La nuit, pourquoi les problèmes nous semblent-ils énormes ?

man in bed with eyes opened suffering insomnia and sleep disorder

                                                                                                                                                                           Source de l’article cerveauetpsycho.fr

Vers 3 heures du matin, notre concentration de mélatonine est élevée. Cela produit une sorte de dépression.

Peut-être faites-vous partie des gens qui ont déjà vécu cette expérience : réveillé(e) en pleine nuit ou très tôt le matin, vous êtes incapable de retrouver le sommeil. Les pensées commencent à graviter autour d’un problème qui, peu à peu, vous semble démesuré. Au petit matin, vous vous rendez compte qu’il était anodin. Pourquoi en avez-vous fait une montagne ?

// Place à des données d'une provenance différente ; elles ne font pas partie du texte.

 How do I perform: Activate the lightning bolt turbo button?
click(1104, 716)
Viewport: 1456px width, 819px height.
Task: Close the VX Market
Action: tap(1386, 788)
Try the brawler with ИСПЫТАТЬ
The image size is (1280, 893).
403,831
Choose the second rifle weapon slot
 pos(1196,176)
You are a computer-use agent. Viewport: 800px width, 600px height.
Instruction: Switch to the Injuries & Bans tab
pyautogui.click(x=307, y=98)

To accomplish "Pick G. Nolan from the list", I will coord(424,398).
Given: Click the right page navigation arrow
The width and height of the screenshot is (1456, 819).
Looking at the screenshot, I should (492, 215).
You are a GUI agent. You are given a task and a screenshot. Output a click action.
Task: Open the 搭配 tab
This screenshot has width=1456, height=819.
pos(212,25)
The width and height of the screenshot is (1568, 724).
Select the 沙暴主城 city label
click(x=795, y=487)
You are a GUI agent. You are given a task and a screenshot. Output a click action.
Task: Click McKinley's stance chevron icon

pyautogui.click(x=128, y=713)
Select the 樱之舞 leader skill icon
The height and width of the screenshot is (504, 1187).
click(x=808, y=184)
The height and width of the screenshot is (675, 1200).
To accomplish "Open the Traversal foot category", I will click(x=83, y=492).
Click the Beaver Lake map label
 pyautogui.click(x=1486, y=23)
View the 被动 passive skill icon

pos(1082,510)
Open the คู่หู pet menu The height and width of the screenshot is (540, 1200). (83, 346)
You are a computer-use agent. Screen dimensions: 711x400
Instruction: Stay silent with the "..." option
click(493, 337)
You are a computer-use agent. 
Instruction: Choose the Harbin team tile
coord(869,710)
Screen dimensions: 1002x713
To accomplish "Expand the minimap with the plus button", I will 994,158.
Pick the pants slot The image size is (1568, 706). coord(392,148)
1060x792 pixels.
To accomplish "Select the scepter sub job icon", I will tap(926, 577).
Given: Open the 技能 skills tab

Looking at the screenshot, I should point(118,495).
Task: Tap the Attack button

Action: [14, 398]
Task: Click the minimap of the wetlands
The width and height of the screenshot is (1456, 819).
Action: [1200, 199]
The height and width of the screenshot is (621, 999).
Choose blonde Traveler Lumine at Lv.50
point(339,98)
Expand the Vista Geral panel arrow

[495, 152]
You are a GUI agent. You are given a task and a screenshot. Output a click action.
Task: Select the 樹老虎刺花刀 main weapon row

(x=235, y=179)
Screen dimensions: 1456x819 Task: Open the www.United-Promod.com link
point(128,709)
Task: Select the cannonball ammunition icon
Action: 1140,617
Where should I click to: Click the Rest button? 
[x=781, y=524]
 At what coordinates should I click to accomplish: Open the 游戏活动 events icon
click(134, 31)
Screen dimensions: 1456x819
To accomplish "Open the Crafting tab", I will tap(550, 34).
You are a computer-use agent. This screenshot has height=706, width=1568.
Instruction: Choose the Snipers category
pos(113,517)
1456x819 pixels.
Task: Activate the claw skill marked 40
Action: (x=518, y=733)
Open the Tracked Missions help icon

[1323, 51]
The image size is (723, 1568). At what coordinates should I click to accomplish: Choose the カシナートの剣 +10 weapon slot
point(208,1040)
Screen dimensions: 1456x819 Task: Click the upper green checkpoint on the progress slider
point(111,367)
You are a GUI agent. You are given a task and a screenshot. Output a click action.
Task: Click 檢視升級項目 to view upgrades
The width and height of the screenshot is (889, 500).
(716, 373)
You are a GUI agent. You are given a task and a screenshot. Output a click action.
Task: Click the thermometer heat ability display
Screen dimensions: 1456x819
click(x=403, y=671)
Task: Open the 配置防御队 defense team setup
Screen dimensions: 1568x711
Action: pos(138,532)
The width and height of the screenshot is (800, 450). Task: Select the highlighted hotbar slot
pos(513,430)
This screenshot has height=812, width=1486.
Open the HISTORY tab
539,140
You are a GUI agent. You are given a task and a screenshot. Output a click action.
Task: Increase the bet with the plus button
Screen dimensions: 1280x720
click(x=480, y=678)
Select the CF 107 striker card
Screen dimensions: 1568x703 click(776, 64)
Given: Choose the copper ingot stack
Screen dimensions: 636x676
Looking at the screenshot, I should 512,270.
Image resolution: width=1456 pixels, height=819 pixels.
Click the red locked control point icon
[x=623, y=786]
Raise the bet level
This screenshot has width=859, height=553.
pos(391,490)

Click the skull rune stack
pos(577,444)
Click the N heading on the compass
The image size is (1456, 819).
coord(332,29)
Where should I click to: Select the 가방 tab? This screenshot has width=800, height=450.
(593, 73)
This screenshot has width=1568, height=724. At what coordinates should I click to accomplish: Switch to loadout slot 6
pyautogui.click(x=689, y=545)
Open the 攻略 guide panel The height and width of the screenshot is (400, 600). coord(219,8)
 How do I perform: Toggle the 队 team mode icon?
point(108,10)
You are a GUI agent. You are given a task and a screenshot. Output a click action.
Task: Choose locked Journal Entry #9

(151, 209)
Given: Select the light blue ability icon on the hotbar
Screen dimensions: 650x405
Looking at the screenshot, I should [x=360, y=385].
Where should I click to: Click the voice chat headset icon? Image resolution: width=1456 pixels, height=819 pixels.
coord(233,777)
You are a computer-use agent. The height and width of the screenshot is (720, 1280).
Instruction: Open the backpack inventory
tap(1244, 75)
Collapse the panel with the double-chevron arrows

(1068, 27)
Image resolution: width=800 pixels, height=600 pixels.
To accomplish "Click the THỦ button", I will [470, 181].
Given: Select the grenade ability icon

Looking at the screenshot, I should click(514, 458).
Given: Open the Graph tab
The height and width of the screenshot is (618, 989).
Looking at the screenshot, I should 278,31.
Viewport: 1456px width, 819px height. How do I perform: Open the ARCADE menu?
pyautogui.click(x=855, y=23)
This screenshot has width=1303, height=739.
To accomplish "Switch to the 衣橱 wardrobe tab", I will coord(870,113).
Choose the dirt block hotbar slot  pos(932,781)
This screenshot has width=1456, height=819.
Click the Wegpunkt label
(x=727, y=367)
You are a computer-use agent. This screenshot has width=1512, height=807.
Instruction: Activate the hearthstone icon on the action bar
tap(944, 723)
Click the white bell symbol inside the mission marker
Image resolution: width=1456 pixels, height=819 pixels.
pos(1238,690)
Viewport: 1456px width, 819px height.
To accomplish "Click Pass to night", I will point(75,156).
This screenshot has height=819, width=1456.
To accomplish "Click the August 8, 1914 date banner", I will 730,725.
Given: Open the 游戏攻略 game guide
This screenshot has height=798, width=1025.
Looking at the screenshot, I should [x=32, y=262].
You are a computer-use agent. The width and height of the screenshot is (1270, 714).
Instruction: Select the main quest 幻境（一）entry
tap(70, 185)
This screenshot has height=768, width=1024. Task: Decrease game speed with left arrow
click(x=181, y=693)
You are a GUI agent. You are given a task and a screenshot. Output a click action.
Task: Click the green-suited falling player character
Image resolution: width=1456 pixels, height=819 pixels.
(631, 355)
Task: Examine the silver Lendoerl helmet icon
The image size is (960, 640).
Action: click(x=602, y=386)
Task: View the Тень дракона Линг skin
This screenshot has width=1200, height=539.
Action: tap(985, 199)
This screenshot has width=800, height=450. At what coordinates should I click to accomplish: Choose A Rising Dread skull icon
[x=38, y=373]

Les études épidémiologiques montrent que de telles expériences sont largement répandues. Un creux de l’humeur semble se manifester au cours de la nuit chez de très nombreuses personnes, voire tout un chacun. Pour schématiser, on pourrait parler de petite dépression. Chez certains individus, cela peut se prolonger pendant les heures qui suivent le réveil, donnant lieu au petit coup de cafard matinal. Quand les ruminations et les éveils intempestifs affectent le repos nocturne au point de se répercuter sur notre humeur pendant la journée, il faut parfois y voir le signe d’un trouble du sommeil. Pourtant, ce phénomène n’est pas exceptionnel et ne doit pas forcément constituer un motif d’inquiétude.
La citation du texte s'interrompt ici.